> PROVIDED TEXT

++++++++++++++++++++

During this chapter and throughout the book, we will overview the trends and coupled relations of the two major topics of this book: Microservices architecture and the Golang programming language. We will see their strong correlation, why it happens, and how.
This chapter will provide a concise overview of the contemporary method used in constructing architectures—the microservices architect. We will compare it to other architectures, and we will see when it is beneficial to use this architecture and when Microservices create adverse effects.
Structure
In this chapter, we will discuss the following topics:
Brief History of Microservices
Monolithic, SOA, and Serverless
Benefits of Microservices
Drawbacks of Microservices
Popularity of Microservices
Popularity of Golang
Combination of Go and Microservices
Brief History of Microservices
Let’s start by saying that many people claim they have the right to invent the microservices architecture. According to Wikipedia, the first person who mentioned something similar to microservices was Fred George in 2004. He worked on architecture that he called "Bayesian Principles. In 2005, Peter Rodgers introduced the term
Micro-Web services" at the Web Services Edge conference. Many individuals can claim that they invented it because there isn’t a clear definition of a microservices architecture. Since then, many people have presented things that look like or feel like microservices. It is important not to confuse between microservices and SOA, which we will later detail the difference between them. Since then, its popularity increased over the years and accelerated between 2014 and 2015 (Figure 1.1).
Figure 1.1: Microservices searches over the web by Google Trends
A note on Google Analytics: This is a great free online tool. It can primarily be utilized for entertainment, as observing trends is fascinating. It is highly valued for exploring subjects and aggregating information.
Monolithic, SOA, and Serverless
It is helpful to know the other alternatives to some terms or technologies to have a clear understanding of them. The common architecture styles used for a while from the early days of the software industry are Monolithic, "Service-Oriented Architects," aka SOA, and some other architecture we won’t elaborate on in this book.
Monolithic
"Mono" from ancient Greek means solo, single. As the name suggests, this architecture is structured as a single block of code deployed on a single platform. Usually, in a monolith architecture, there are three main parts - storage (DB), web app with client-side, and backend that acts as server-side, which contains all the business logic, data layer, and everything (Figure 1.2).
Figure 1.2: Simple Monolith Structure
DAL is an acronym for Data Access Layer. This software middleware is responsible for giving software layers that have direct access to the DB and provide tools like retries, error handling, cache, and so on.

++++++++++++++++++++

Print the passage of the microservices excerpt running from "During this chapter" up to and including "happens, and how.", word for word. The material after this point comes from a separate source unrelated to the microservices excerpt.

> DATA SHOWN

++++++++++++++++++++

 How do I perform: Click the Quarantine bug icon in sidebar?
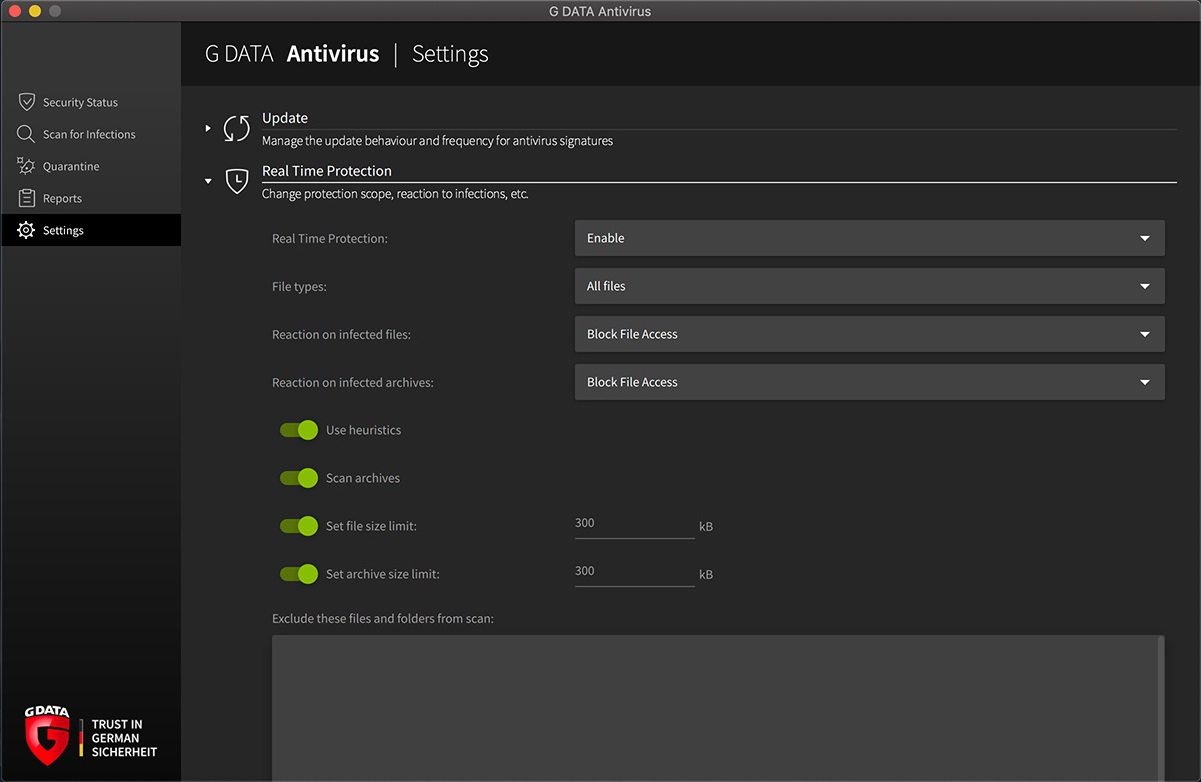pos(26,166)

++++++++++++++++++++

> OUTPUT OF THE EXERCISE
During this chapter and throughout the book, we will overview the trends and coupled relations of the two major topics of this book: Microservices architecture and the Golang programming language. We will see their strong correlation, why it happens, and how.